Required tasks —
1 > Reproduce everything from "An expander does" down to "files are located." in the post on view location expanders, substituting "project" for "application".
2 > Resume the post on view location expanders, writing on from the point right after its final sentence.

Excerpt provided —
···

In a previous post, I dived into view results, and how the razor view engine executes a razor view. Part of the post discussed a feature called view location expanders.
An expander does what its name describes. It expands on locating a view within your application, that is, a way to change how your .cshtml files are located.
View Localisation
A good example of a view location expander, is the built-in LanguageViewLocationExpander. It allows the view engine to search for culture-aware views. To use the language view expander, you can add it using startup configuration:
services.Configure<RazorViewEngineOptions>(
options => options.ViewLocationExpanders.Add(
new LanguageViewLocationExpander(
LanguageViewLocationExpanderFormat.SubFolder)));
With the expander enabled, searching for the typical Home -> Index view will search in the following locations:
Views/Home/en/Index
Views/Home/Index
Views/Shared/en/Index
Views/Shared/Index
The ASP.NET team have also provided a helper method for this expander:
services
.AddMvc()
.AddViewLocalization(
LanguageViewLocationExpanderFormat.SubFolder);
This achieves the same as the previous example.
Adding localisation to our views, means that we can serve different content and hard-coded text based on the locale of our user. This is very powerful, as website content can be focused for specific cultures.

···

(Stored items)

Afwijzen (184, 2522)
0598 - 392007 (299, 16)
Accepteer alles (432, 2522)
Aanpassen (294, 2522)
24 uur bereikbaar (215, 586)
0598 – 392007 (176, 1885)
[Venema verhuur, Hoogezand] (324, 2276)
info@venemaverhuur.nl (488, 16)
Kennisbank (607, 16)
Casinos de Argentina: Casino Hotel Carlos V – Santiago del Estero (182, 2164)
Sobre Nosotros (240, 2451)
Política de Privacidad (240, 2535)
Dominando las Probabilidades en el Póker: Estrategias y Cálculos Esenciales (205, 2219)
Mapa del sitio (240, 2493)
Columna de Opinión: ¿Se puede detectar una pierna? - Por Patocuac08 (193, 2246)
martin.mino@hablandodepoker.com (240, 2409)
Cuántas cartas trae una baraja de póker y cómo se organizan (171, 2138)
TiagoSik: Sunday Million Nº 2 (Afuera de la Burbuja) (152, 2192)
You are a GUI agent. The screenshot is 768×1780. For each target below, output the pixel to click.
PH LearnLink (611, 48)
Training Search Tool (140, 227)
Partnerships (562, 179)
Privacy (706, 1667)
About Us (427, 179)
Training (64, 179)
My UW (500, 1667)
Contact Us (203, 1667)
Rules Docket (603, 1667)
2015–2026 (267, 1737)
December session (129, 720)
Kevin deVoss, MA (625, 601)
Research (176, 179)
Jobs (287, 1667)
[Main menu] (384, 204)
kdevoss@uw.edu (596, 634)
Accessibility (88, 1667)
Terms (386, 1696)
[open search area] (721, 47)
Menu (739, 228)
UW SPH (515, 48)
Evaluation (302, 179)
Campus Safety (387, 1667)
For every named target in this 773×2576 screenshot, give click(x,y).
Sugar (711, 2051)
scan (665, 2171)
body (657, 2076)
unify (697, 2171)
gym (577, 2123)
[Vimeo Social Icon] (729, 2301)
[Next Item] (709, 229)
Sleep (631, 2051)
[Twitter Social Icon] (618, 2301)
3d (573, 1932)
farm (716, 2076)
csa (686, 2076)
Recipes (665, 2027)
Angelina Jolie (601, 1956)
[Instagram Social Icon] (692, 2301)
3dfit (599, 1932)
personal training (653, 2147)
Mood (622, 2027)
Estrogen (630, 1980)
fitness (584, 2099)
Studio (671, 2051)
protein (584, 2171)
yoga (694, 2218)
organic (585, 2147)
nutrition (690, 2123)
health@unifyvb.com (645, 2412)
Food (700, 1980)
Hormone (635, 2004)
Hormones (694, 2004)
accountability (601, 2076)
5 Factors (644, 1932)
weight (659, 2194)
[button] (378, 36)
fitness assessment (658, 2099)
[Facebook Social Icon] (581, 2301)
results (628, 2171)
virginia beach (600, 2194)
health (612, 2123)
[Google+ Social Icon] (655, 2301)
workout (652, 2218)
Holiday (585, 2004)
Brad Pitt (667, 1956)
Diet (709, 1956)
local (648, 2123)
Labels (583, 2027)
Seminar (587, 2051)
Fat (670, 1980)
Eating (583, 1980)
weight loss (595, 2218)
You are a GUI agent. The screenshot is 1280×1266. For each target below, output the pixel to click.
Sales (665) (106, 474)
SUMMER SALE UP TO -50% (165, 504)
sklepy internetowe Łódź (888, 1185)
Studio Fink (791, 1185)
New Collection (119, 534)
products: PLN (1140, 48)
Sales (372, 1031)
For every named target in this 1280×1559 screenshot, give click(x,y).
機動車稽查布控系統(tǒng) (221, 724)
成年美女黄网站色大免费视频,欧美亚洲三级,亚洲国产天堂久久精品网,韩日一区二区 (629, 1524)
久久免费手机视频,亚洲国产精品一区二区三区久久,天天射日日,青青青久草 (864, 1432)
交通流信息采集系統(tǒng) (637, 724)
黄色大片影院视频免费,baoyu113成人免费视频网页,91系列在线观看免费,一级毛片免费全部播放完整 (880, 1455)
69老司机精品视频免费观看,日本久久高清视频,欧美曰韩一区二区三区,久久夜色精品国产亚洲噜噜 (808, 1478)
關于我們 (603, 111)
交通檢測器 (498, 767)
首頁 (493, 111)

···

Answers given —
1 >
An expander does what its name describes. It expands on locating a view within your project, that is, a way to change how your .cshtml files are located.

2 >
A Custom Example
Creating your own view location expander is straight-forward. It requires the implementation of the IViewLocationExpander interface:
public interface IViewLocationExpander
{
IEnumerable<string> ExpandViewLocations(ViewLocationExpanderContext context, IEnumerable<string> viewLocations);
void PopulateValues(ViewLocationExpanderContext context);
}
The interface declares two methods. The PopulateValues method gives us a chance to take the current context and extract data from it. The ViewLocationExpanderContext class itself provides the action context, and so we can retrieve all the associated data for a request. The ExpandViewLocations method allows us to manipulate and extend existing view locations.
The following is an example of a location expander that checks for a route value with key “alt”. If a value exists, then it searches within the folder named after the route value:
public class AlternativeViewLocationExpander : IViewLocationExpander
{
private const string ValueKey = "alt";
public IEnumerable<string> ExpandViewLocations(
ViewLocationExpanderContext context,
IEnumerable<string> viewLocations)
{
context.Values.TryGetValue(ValueKey, out var value);
if (string.IsNullOrWhiteSpace(value))
{
return viewLocations;
}
return ExpandViewLocationsCore(viewLocations, value);
}
private IEnumerable<string> ExpandViewLocationsCore(IEnumerable<string> viewLocations, string value)
{
foreach (var location in viewLocations)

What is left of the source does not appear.